Stored data entries:
▬▬▬▬▬▬▬▬▬▬
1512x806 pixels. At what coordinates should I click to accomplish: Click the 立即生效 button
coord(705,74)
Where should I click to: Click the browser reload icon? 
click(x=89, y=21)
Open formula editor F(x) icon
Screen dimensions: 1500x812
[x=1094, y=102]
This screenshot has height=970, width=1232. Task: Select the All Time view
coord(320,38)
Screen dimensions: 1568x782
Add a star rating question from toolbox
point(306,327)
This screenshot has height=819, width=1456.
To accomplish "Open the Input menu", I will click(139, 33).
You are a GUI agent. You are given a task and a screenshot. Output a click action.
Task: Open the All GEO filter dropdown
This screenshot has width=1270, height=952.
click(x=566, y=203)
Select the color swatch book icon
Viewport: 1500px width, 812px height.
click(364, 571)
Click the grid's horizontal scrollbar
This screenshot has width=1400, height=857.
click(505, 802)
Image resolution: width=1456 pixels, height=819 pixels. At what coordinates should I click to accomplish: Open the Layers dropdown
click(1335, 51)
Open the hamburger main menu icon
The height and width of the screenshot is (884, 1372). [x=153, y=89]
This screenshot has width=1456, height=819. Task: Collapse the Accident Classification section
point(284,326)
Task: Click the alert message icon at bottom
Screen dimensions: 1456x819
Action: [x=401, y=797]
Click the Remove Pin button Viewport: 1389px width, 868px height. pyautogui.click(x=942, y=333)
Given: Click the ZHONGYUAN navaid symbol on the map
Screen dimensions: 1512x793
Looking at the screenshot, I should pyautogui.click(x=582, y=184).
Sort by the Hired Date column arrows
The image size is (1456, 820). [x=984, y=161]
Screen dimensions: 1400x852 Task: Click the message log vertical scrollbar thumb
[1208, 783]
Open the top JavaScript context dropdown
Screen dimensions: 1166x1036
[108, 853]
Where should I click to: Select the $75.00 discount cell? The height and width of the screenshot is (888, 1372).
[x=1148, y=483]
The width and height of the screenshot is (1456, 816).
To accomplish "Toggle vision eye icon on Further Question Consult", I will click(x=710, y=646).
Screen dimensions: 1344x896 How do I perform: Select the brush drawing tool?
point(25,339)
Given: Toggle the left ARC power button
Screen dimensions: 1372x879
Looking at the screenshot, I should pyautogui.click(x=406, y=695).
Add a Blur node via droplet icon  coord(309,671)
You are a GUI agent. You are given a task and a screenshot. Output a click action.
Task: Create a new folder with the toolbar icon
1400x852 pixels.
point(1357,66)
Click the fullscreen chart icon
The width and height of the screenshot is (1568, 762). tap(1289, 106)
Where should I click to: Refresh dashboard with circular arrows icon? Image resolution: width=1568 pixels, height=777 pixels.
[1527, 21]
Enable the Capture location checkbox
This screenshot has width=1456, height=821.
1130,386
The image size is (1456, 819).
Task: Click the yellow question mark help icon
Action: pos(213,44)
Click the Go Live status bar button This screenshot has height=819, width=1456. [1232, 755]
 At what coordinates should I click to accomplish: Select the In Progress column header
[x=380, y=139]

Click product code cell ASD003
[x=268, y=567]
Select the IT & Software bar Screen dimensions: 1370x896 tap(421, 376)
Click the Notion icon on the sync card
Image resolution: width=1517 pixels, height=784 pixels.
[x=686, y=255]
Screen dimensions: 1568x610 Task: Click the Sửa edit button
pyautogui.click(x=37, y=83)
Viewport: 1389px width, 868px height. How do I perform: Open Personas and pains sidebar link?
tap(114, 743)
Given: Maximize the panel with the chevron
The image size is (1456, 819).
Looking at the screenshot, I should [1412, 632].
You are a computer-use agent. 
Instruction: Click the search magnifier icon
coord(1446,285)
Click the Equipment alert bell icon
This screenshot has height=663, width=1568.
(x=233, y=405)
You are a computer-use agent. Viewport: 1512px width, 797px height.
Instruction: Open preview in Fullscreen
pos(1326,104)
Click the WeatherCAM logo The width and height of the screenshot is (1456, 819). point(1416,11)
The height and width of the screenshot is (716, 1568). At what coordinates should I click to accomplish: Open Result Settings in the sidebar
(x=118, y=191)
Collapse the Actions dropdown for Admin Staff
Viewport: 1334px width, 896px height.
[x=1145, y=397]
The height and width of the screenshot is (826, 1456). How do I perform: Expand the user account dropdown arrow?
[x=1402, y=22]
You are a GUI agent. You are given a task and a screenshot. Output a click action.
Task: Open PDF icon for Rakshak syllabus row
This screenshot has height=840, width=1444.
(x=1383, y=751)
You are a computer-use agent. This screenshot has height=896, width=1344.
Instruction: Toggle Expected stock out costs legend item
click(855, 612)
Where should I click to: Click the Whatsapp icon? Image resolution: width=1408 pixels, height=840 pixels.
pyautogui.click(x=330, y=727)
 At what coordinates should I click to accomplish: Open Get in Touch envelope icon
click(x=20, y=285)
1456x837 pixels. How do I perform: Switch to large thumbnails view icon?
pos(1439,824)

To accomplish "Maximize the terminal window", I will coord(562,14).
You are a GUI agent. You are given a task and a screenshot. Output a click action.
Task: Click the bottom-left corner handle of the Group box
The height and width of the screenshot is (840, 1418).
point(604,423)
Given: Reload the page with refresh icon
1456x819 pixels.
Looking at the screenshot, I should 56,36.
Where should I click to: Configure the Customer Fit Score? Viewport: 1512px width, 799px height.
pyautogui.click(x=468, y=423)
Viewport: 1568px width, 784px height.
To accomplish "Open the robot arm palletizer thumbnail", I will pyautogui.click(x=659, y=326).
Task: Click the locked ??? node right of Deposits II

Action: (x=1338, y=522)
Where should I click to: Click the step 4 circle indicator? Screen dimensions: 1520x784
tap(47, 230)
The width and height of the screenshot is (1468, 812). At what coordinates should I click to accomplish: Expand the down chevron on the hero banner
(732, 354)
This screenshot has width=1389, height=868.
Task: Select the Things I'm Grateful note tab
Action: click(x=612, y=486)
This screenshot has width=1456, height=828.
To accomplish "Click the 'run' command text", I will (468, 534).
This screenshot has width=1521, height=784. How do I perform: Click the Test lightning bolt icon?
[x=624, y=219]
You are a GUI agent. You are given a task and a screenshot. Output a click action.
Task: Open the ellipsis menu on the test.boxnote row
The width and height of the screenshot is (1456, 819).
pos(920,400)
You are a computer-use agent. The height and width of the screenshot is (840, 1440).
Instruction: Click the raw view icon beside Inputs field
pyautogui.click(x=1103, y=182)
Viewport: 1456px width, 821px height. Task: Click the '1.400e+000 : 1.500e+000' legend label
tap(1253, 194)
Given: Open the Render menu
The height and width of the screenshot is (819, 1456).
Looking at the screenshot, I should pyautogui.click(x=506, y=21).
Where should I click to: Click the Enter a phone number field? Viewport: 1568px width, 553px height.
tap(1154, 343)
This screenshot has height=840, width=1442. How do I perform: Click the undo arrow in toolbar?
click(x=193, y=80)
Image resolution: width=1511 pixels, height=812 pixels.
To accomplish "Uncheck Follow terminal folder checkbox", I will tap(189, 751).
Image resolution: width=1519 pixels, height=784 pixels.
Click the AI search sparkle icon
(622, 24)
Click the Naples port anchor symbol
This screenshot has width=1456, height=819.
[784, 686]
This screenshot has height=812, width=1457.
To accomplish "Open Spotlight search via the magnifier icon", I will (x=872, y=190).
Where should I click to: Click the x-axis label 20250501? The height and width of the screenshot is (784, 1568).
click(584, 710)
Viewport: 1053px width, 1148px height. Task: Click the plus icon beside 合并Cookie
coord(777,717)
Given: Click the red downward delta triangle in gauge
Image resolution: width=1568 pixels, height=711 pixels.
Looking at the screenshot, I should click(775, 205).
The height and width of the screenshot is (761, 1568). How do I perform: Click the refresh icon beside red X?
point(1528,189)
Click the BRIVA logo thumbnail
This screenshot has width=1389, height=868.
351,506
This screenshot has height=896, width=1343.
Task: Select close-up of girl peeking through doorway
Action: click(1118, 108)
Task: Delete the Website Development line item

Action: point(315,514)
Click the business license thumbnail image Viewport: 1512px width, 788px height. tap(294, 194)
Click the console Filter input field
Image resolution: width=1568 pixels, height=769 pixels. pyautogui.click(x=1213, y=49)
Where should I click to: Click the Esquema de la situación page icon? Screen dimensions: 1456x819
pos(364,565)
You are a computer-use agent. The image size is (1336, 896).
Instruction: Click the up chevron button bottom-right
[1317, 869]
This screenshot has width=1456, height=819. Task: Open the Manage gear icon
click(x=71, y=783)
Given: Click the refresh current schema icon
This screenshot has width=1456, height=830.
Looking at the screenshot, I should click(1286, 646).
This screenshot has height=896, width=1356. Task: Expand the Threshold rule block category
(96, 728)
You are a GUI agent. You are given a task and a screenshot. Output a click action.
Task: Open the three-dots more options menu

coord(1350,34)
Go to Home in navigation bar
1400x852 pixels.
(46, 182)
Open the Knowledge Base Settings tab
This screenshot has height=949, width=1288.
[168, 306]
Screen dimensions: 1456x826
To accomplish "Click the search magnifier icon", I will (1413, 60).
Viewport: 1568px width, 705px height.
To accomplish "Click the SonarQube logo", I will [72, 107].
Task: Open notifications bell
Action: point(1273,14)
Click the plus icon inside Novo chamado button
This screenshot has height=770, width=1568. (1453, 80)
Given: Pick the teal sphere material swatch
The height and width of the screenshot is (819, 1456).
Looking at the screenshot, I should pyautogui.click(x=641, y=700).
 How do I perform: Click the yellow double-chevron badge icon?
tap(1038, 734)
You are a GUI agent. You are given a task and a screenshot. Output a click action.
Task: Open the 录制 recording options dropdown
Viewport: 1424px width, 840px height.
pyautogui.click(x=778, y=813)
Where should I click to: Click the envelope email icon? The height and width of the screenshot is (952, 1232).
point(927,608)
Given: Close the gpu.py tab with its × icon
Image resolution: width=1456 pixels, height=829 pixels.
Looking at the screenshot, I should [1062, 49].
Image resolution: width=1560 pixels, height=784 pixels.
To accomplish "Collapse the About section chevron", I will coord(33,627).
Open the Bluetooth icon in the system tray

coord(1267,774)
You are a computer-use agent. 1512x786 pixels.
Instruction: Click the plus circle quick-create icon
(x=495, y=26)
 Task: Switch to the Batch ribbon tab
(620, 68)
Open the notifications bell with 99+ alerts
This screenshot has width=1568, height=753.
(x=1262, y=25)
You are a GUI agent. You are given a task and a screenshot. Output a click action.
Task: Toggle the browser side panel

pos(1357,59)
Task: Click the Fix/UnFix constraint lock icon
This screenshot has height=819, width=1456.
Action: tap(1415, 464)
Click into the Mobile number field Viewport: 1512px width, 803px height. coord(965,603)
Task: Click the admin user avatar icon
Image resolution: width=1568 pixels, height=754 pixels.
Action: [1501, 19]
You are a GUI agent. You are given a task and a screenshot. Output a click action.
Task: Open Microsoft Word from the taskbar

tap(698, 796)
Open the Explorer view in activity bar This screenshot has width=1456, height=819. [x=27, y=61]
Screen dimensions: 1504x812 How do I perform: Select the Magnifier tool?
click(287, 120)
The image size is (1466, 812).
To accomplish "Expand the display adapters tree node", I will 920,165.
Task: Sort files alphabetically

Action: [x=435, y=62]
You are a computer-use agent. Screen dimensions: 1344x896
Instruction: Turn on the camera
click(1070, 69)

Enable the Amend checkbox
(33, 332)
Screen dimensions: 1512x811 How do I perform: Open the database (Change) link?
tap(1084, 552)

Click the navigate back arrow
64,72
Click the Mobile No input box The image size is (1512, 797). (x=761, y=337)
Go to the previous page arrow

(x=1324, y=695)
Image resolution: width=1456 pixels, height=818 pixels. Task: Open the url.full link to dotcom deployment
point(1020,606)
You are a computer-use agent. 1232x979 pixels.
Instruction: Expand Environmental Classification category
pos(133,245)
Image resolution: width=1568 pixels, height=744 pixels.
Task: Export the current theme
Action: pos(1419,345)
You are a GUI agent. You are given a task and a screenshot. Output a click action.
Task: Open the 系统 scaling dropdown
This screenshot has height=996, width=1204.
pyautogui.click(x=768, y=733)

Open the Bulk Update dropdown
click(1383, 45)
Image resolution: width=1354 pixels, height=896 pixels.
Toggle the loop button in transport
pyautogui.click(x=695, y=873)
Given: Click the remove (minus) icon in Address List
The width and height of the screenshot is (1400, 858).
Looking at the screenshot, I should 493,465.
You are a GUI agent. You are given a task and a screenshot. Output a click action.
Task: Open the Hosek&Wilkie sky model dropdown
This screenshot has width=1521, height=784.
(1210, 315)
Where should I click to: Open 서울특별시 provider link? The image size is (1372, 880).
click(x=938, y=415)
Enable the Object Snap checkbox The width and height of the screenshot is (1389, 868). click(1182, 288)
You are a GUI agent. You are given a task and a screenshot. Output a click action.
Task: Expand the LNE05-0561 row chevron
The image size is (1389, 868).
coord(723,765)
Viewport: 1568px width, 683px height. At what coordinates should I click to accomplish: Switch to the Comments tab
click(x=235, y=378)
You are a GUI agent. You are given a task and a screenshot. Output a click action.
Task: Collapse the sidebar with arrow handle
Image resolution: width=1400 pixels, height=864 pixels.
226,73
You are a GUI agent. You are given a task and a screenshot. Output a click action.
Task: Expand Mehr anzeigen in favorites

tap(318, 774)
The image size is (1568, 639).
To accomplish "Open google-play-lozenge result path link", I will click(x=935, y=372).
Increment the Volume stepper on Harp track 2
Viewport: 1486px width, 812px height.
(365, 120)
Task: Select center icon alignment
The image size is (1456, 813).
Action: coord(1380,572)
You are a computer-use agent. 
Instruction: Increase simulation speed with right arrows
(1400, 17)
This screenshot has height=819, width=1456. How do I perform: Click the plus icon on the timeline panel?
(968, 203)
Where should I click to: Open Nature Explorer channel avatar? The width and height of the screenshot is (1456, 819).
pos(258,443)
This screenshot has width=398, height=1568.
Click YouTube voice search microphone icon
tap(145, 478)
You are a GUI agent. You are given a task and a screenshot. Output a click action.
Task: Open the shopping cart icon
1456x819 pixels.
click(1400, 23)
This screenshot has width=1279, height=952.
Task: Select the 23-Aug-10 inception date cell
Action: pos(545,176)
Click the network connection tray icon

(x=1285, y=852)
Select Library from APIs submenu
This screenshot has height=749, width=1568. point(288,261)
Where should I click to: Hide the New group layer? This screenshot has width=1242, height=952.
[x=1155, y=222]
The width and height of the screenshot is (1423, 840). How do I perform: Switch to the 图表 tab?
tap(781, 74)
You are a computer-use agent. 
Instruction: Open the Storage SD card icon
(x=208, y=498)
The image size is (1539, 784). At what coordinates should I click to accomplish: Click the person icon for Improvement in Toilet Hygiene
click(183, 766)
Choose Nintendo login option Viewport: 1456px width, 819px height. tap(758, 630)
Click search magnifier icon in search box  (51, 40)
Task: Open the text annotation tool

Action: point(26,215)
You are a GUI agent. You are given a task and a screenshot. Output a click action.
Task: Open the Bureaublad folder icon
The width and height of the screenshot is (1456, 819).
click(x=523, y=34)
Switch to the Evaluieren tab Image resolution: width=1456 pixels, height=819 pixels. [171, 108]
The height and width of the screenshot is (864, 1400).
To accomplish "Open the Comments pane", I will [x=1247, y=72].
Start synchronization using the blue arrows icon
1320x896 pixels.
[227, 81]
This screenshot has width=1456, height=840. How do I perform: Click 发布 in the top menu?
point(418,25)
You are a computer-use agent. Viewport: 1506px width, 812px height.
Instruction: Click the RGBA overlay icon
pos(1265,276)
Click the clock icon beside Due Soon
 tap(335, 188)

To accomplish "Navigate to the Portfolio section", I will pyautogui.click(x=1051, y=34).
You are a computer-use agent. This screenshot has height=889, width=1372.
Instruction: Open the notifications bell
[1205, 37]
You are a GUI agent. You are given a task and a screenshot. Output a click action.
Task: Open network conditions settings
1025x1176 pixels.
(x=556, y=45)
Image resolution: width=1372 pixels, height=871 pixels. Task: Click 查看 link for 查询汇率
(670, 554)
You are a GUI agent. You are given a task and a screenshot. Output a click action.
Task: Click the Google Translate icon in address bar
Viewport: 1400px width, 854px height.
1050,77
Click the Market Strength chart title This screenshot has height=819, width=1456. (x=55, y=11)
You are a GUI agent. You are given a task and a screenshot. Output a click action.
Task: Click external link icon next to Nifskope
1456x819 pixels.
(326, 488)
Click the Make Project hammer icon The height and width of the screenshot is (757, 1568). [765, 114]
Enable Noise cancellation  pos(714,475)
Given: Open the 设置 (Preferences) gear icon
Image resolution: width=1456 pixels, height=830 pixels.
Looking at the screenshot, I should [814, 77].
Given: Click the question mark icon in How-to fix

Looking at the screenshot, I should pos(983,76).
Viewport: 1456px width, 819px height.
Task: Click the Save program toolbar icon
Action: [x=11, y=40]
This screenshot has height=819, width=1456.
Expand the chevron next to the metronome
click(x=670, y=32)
▬▬▬▬▬▬▬▬▬▬
#### ACTION ITEM
What is needed is an exact copy of the lines from the one containing "Given: Click the question" to the end of the data; please add nothing else.

#### RESPONSE AREA
Given: Click the question mark icon in How-to fix

Looking at the screenshot, I should pos(983,76).
Viewport: 1456px width, 819px height.
Task: Click the Save program toolbar icon
Action: [x=11, y=40]
This screenshot has height=819, width=1456.
Expand the chevron next to the metronome
click(x=670, y=32)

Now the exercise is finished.